Quase 1 em 10 habitantes de Macau sofrem de depressão

Há mais doentes com depressão em Macau do que na China ou em Hong Kong, dizem os autores do primeiro estudo feito na RAEM

João Paulo Meneses

putaoya@hotmail.com

 

Em Macau, 8 por cento dos habitantes sofrem de depressão, de acordo com as conclusões do primeiro estudo epidemiológico sobre a prevalência da depressão na RAEM. “Este estudo mostra o fardo da depressão entre os adultos de Macau, que afecta mais as mulheres a sair da adolescência e as mais velhas e os homens durante a meia idade”.

O valor é considerado pelos autores elevado e comparável, por exemplo, aos 8,7 por cento dos Estados Unidos. Estudos da Organização Mundial de Saúde apontam para valores médios entre os 5,5 e os 5,9 por cento, dependendo de serem habitantes de países mais ou menos desenvolvidos. “As conclusões são impressionantes, já que sugerem uma prevalência mais alta em Macau do que na China ou em Hong Kong” (apesar de citarem também um estudo relativo a Hong Kong que aponta para 14,4 por cento, realizado pós-Occupy Central).

O estudo feito em Macau envolveu seis investigadores, três de Macau, dois dos Estados Unidos e um de Hong Kong, e foi liderado por Brian J. Hall, do Departamento de Psicologia da Faculdade de Ciências Sociais da Universidade de Macau.

“A indústria do jogo em Macau tem vivido um desenvolvimento extraordinário, desde a transição. Para ajudar a preparar um plano de saúde, este estudo apresenta os primeiros dados sobre a depressão na população e relaciona-os”, segundo os autores do estudo “A epidemiologia da depressão actual em Macau: para um plano de acção de saúde mental” (The epidemiology of current depression in Macau, China: towards a plan for mental health action).

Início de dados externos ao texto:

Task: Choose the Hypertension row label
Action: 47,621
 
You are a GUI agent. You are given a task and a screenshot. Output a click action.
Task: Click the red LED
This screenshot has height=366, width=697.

A partir de 1068 entrevistas telefónicas, a cidadãos chineses de Macau (os inquéritos foram conduzidos em cantonense, a residentes com 18 anos ou mais), realizados em 2015, os investigadores chegaram a diversas conclusões, agora publicadas na revista da Social Psychiatry and Psychiatric Epidemiology.

Uma delas é que as mulheres em Macau são mais vítimas desta doença do que os homens (9,3 por cento versus 6,6 por cento) e, limitados ao universo feminino, as mulheres mais velhas (65 anos ou mais) apresentam uma prevalência muito maior (13,4 por cento) do que qualquer outro grupo demográfico.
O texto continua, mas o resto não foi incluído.